De politie in Den Haag blijft tegen het gebruik van stopformulieren om discriminatie tegen te gaan. Een meerderheid van de gemeenteraad wil het stopformulier invoeren als middel tegen etnisch profileren, maar de politie ziet hier niets in bleek woensdag tijdens een werkbespreking tussen de politie, wetenschappers en de gemeenteraad.
“Wij hebben een klachtensysteem waar burgers terecht kunnen als zij zich onheus bejegend voelen door de politie”, zegt teamchef René Ravesteijn van politiebureau De Heemstraat. “Ik heb veel geloof in dat systeem. Het zijn objectieve meetmomenten, door burgers zelf aangegeven. Dat is objectiever dan als een agent een subjectieve beleving moet noteren in een stopformulier.” Ravesteijn vertelt over andere manieren om discriminatie tegen te gaan. “Dat doen we onder andere door trainingen, gesprekken met jongeren en netwerkbijeenkomsten.”

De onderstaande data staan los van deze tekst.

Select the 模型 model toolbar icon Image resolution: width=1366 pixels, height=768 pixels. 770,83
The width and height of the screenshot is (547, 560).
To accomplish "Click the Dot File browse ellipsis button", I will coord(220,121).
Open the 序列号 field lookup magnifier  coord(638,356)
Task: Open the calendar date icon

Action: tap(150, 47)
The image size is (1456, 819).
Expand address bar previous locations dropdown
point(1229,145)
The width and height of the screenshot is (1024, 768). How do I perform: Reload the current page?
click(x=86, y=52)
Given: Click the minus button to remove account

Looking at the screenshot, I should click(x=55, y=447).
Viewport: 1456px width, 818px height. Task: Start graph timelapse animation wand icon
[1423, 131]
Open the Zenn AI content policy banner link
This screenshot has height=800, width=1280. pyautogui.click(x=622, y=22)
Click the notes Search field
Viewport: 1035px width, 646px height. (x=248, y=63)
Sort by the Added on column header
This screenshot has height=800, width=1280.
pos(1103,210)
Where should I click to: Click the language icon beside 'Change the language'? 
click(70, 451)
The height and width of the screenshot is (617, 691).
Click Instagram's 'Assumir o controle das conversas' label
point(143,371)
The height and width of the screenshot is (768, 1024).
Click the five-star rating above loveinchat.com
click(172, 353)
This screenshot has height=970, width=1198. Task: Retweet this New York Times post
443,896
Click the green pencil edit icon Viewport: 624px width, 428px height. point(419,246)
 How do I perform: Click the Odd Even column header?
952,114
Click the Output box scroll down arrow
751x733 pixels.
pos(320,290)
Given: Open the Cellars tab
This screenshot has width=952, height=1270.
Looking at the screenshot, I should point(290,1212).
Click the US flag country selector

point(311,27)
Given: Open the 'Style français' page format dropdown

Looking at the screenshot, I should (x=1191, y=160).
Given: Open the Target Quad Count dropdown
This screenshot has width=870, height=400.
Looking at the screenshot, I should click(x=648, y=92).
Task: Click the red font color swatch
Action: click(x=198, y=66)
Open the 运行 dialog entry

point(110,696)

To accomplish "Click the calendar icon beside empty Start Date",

Binnenkort praat de gemeenteraad over de stopformulieren en etnisch profileren. Het is de vraag hoe burgemeester Pauline Krikke in het dossier zit. Haar voorganger Jozias van Aartsen was altijd duidelijk: hij steunde de politie en wilde de stopformulieren niet invoeren, ondanks de wens van een meerderheid van de gemeenteraad.
Registratie belangrijk
Cultureel antropoloog Sinan Cankaya van de Vrije Universiteit Amsterdam is juist wel positief over een stopformulier. “Registratie van etnisch profileren is belangrijk maar het wordt nog te weinig bij gehouden”, zegt hij. “Dit terwijl het bij de politie elke dag voorkomt. Daar moet de politie zich bewust van zijn. De klachten die de politie krijgt van burgers geven geen indicatie voor de daadwerkelijke problemen.”